プレイヤーが、ゲームの面白さやプレイ結果を、まったく自分で評価することなく、GMやデザイナーサイドの意見をそのまま受け入れ、かつ、その結果が「常に面白いゲームプレイ」になるのなら、その通りだと思いますが、実際問題、そんなことはないです。


今のTRPGシーンで、自分でセッション結果の面白さを評価せず、デザイナーが面白いと推奨するなら、常にそれが面白い、とまで洗脳されたプレイヤーがいるとは思えないのですよ。
私が言ってるのは例えば(今の日本において、おおむね)「法律はまもるべきだ」「マナーは大切にしよう」くらいの話なのですが、それに対して、鏡さんは、PARANOIA世界レベルの管理をナチュラルに持ち出しているように思われます。
いかがでしょうか。

片や、卓上RPGを「自由」に遊ぶ場合には、「面白いゲームプレイ」なるものも「つまらないゲームプレイ」とされるものもありません。参加者各々が、自分で「面白い」と思うことを、「私はこうしたい、こうすべきだ、こうしよう」と自分で判断して、やる(キャラクターにやらせる)。その積み重ねが「ゲームプレイ」。ただの「ゲームプレイ」。


それは「面白い」の?…そんなことは自分で面倒を見なさい。あなたの行動は「何をやってもいい」のだから、あなたが「面白い」と思うようにやりなさい。結果が何であれ、その過程は「面白い」はずです。

自己責任として面白さを追求する自由をおっしゃっているのだと思います。自由に面白さを追求した結果、思い通りにならなくても、それはそれで一つの楽しみではないか、という。


ただ、それは、TRPGは共同作業である、という前提が無視されています。
「こうしたら面白いだろう」ということを試した結果、「つまらなかった」と思うことはたくさんあります。また、「やった本人」は面白くても、他のプレイヤーがつまらないということも数多いですね。


典型的なのが、例えば、ストーリーを押しつけるタイプのマスター(いわゆる吟遊詩人マスター)です。
PCの活躍する余地がなくて、NPCが大活躍しておしまい、というパターン。
GMでなくてもPLの一人が、そういう「ひとりよがりのストーリー」を押しつける場合もあります。
それも「面白い」と思うことを判断して、それをやった結果です。


普通に考えて、そうしたセッションは、あまり望ましくないと思うんですが、いかがでしょう?
「他人の自由と楽しみを必要以上に侵害しないという上で」という注釈さえつけば「自己責任で面白さを追求しよう」というのは、あるべき態度だと思います。

将棋の喩え。「ルールの通りに駒を動かす自由」がある、というより、「ルールが示す制限の中で自由に駒を動かせる」と言った方が私の考える「自由」に近いと思います。その場合でも、「勝つため」の定石通りに駒を動かせ、勝手なことはするな、と「管理」される場合もあるでしょう。
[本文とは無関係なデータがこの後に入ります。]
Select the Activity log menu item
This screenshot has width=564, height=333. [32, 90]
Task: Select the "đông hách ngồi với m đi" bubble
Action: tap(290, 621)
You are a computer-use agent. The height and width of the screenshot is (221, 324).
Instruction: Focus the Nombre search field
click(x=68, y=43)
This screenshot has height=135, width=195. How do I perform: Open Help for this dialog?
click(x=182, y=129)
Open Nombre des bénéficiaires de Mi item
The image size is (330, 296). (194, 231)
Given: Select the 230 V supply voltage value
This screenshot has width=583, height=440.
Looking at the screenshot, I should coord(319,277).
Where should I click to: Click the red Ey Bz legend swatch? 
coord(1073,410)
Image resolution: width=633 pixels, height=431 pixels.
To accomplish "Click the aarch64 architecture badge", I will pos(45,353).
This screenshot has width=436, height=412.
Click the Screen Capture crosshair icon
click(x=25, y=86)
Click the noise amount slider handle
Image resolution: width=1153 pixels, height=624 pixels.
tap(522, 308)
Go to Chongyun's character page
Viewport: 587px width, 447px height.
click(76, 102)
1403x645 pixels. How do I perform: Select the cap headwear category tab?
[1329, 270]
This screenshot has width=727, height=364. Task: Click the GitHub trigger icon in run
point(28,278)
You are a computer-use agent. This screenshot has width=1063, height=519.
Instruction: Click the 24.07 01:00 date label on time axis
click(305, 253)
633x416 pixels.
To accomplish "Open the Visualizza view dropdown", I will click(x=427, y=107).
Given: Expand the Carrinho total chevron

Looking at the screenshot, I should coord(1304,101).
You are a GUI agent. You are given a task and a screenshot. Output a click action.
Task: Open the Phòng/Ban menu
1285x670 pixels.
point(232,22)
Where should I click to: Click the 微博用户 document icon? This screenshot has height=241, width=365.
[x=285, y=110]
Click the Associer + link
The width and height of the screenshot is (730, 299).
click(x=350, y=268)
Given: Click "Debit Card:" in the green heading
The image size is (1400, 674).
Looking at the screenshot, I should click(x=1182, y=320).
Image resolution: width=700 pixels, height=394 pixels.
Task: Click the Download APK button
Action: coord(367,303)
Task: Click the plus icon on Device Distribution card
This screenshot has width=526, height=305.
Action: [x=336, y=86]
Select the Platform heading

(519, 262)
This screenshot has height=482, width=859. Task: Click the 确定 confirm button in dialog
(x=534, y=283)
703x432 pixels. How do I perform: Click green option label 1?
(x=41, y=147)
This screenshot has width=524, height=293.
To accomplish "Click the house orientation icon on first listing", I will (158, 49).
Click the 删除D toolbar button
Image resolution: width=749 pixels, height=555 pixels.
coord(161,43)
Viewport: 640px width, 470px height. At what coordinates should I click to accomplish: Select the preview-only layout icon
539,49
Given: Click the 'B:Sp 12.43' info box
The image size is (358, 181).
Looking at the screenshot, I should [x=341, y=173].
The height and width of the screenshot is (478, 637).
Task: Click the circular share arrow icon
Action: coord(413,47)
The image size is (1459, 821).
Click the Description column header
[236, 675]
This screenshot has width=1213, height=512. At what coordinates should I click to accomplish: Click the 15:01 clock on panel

いやだから「ルールが示す制限の中で自由に駒を動かす」自由の中には、ゲーム中、いきなり王を丸裸にして、わざと負けるような「自由」も含まれるわけです。
そういう自由を鏡さんは認めるのですか? という話なわけですが。

「自由」も「管理」も、どちらも「善」でも「悪」でもありませんね。「自由」を「善」だと思う者は「自由」の本性を知らず、「悪」だと思う者は「管理」を正当化したいだけ。どちらも甘えの表れであることは同じですが。

自由が善、管理が悪、という話ではなくて、それぞれをどのように利用するか、というのが建設的な話でしょう。どういうシチュエーションで、どれくらいの自由とどれくらいの管理を使うべきか、という話です。
失礼ながら鏡さんの論考は、自由と管理が、常に切り離されて語られているので、実際の状況に即していないと考えます。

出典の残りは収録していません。